======== Given information

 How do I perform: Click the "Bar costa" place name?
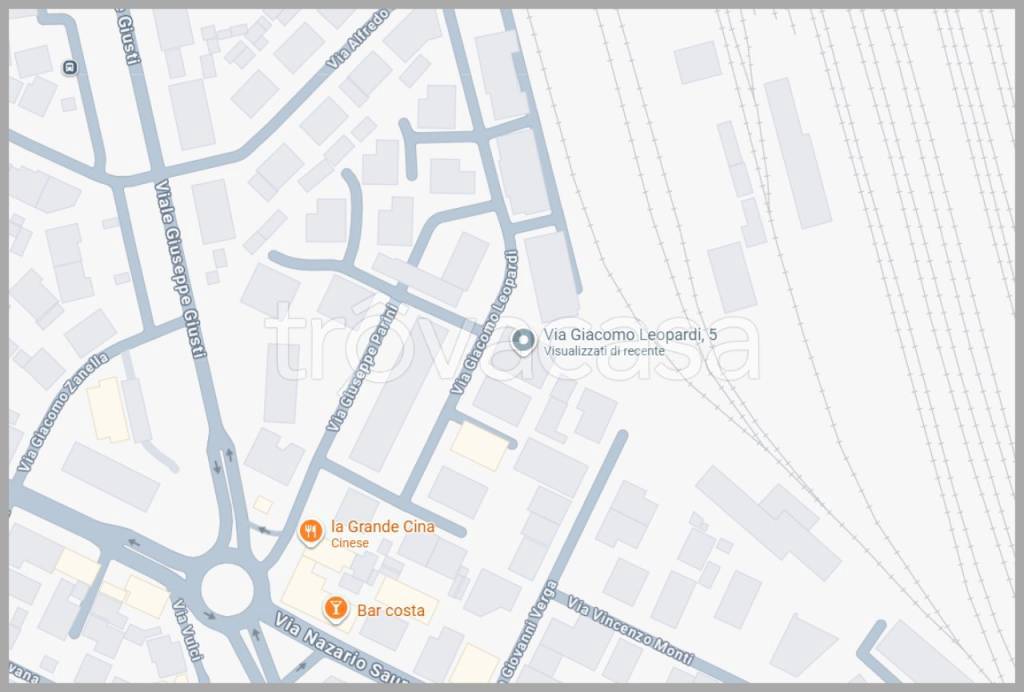point(390,610)
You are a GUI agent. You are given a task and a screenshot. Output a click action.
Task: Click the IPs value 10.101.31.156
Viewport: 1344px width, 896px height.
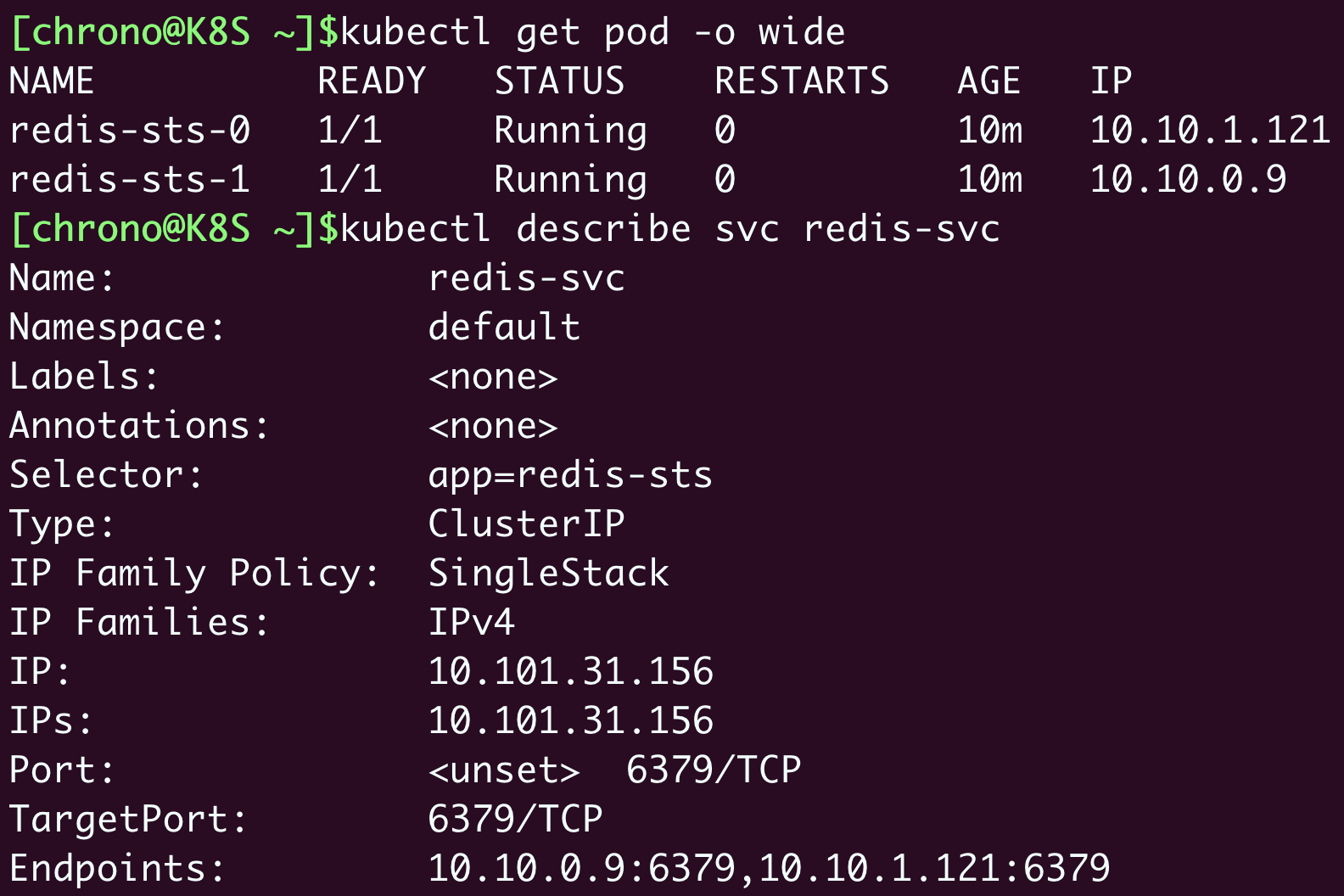pyautogui.click(x=570, y=721)

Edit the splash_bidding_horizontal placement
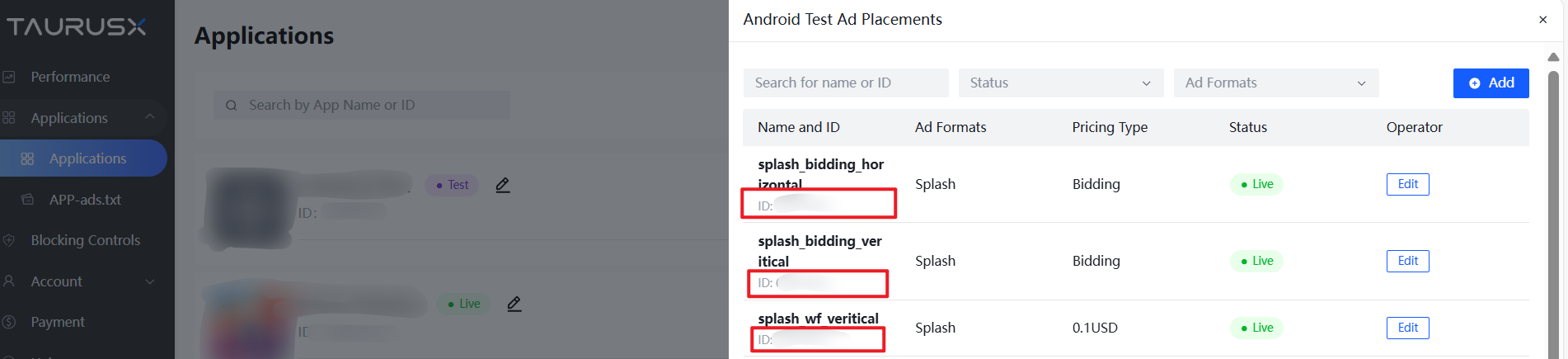[1407, 184]
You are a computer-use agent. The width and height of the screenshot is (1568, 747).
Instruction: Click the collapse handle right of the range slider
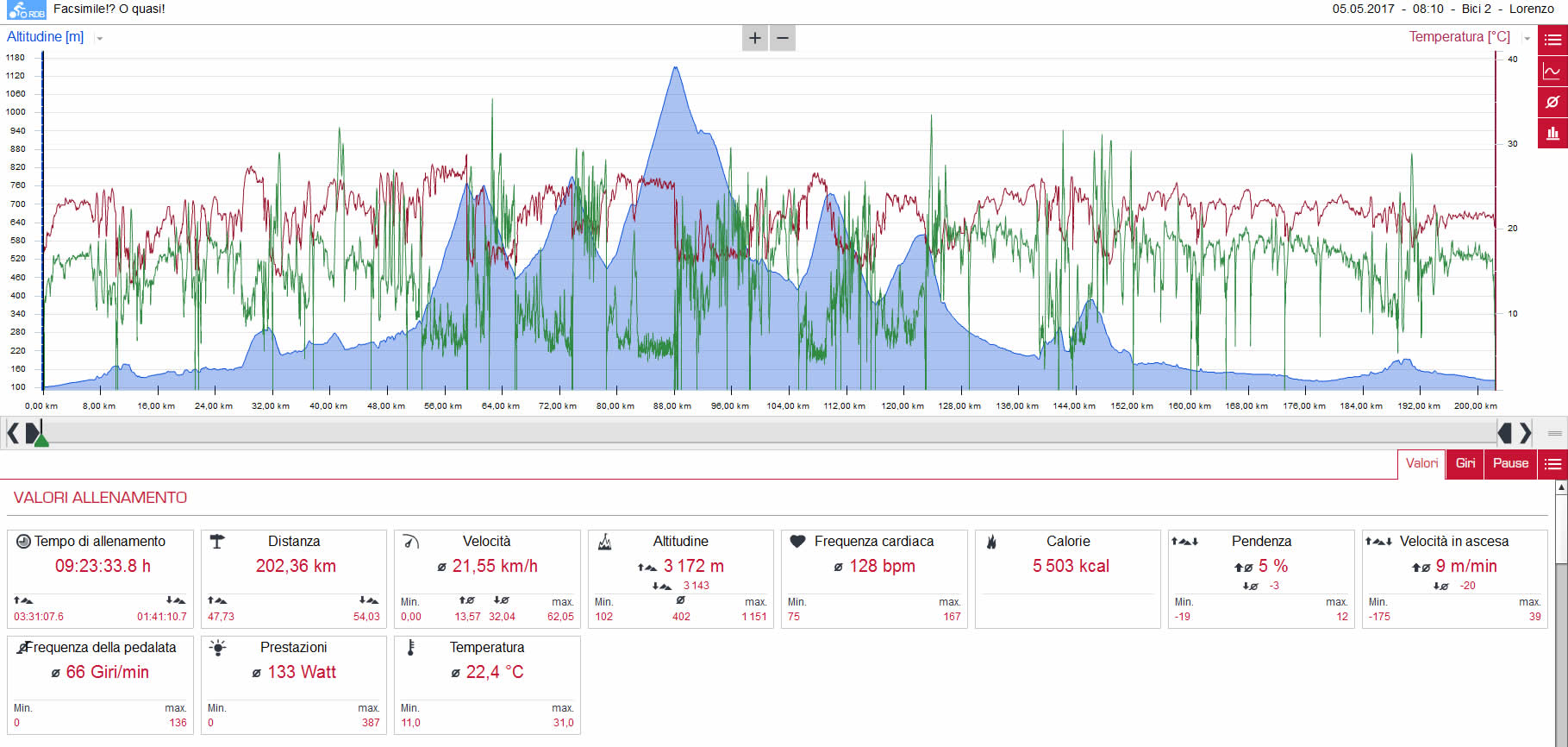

================

Exercise instructions: Set the records down again exactly, and omit any picture in them.

Answer section:
 How do I perform: Click the "Bar costa" place name?
point(390,610)
You are a GUI agent. You are given a task and a screenshot. Output a click action.
Task: Click the IPs value 10.101.31.156
Viewport: 1344px width, 896px height.
pyautogui.click(x=570, y=721)

Edit the splash_bidding_horizontal placement
[1407, 184]
You are a computer-use agent. The width and height of the screenshot is (1568, 747).
Instruction: Click the collapse handle right of the range slider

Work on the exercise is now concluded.